“I am so relieved that I was not forced to be tied to him for the rest of my life for the sake of a baby that neither of us really wanted.”
World Traveler:
When I was 28, I spent two weeks camping in B.C. with my boyfriend and another couple prior to leaving Idaho for a 12-month overseas contract.
Halfway through the trip, I started feeling nauseous every day, and my buddies all commiserated… oh yeah, it had to have been that tomato, floating in the cooler water, sliced for the sandwiches...
I was on the pill and being pregnant scarcely crossed my mind.
I arrived at my job far from home, settling into friends, parties, training, and work.
I’d noticed my breasts were way more tender and swollen than my monthly normal PMS, I had puked up my breakfast more than once, and I’d lost my taste for alcohol. And coffee. Clearly, something was terribly wrong.
To the clinic I went. I was surprised when Doc Betty said “You, my dear, are QUITE pregnant.”
Fuck.
I called the boyfriend, we’ll call him T., He was very supportive and offered to do whatever I needed. My first plan was to go to New Zealand, have an abortion, and then return straightaway to my job.
But first I called a friend who suggested that my remote work outpost might not be the best place to return afterward. So, I decided to tell my boss, quit my job (there goes a year’s worth of income…), and fly to Arizona where T. was living, building skate parks.
I stayed a couple of days in New Zealand waiting for my flight north, trying to find things to eat that didn’t exacerbate the constant nausea and acid reflux. These two physical sensations seemed diametrically opposed, yet were a constant commotion in my body. I’d prided myself for years on my guts of steel, for the fact that I was not a puker. And heartburn? What even IS that? And now, all at once, all the time…
He met me at the airport with flowers.
We were staying in Scottsdale, in a big, dumb house. His boss’s house, I guess. The only books in the entire place were the second volume of James Michener’s Alaska, and a Kelsey Grammer autobiography.
I went for my abortion my first full morning there. It was a straightforward affair - make the appointment, map the route, find the money - Fast Times at Ridgemont Mutherfuckin’ High-style.
T. took me back to the house of no charm.
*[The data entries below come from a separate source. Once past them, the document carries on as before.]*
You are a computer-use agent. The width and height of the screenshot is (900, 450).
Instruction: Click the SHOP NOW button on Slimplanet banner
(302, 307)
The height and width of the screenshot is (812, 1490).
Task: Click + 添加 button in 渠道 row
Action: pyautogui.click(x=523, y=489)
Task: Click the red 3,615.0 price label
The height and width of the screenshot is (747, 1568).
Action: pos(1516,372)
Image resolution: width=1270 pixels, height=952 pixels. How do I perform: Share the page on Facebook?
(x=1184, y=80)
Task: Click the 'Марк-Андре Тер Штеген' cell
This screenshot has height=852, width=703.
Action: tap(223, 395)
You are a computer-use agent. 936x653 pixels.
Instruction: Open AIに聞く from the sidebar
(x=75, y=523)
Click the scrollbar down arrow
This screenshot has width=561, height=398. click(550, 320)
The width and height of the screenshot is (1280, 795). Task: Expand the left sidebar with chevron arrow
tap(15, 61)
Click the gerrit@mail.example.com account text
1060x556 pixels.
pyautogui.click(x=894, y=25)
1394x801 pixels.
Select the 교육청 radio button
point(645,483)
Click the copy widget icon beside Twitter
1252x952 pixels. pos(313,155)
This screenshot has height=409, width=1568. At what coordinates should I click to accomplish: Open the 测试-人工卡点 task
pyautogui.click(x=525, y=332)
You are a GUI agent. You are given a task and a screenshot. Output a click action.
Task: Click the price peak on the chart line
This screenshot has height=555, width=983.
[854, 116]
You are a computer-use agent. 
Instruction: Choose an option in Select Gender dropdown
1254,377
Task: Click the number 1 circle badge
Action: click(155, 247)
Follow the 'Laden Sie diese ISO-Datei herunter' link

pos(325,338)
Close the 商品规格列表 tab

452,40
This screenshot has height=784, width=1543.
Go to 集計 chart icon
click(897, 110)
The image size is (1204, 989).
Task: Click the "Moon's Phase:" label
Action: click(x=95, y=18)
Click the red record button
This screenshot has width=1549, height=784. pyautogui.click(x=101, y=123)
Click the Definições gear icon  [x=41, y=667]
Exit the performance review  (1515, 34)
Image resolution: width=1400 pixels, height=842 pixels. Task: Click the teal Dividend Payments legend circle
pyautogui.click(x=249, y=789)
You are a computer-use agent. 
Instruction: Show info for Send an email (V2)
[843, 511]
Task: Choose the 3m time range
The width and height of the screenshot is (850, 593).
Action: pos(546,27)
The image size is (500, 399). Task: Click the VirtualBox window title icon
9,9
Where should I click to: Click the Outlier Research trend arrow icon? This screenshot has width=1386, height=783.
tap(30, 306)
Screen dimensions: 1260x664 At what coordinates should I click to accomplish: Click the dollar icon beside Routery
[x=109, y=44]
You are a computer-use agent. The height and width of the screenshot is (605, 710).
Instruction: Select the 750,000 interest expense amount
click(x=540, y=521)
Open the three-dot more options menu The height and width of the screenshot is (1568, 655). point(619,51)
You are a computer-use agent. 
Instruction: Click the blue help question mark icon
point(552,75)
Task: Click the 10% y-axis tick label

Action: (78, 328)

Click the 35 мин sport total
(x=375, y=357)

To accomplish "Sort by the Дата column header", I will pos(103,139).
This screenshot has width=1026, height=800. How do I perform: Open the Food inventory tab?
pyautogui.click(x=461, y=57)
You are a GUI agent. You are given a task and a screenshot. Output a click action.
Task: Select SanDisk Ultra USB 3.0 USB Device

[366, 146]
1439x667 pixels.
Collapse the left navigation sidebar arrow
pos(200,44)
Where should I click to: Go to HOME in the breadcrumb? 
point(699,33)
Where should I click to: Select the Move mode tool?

The nausea and heartburn were immediately gone, and I was giddy about it.
I thought briefly, I should at least try to make myself feel guilty about being so happy about feeling so much better, because, after all, I had just killed a baby. But it wasn’t its time, and it sure as hell wasn’t mine, and it was just a sack of cells after all, and I just couldn’t make any guilt stick.
T and I only made it a few more months before breaking up for good, and I headed back to Idaho.
The reasons for our demise had nothing to do with the abortion – he was hands-down a champ and a gentleman on that front, but I am so relieved that I was not forced to be tied to him for the rest of my life for the sake of a baby that neither of us really wanted.
I respect women for whom abortion is an emotionally and spiritually fraught decision, but I know now that I could have gone back to my job and been emotionally just fine and finished my year contract and made that money and gone on with the plans I’d made.
Because frankly, it was no less or more dramatic than getting my wisdom teeth pulled.
I remain child-free to this day. It is my natural state.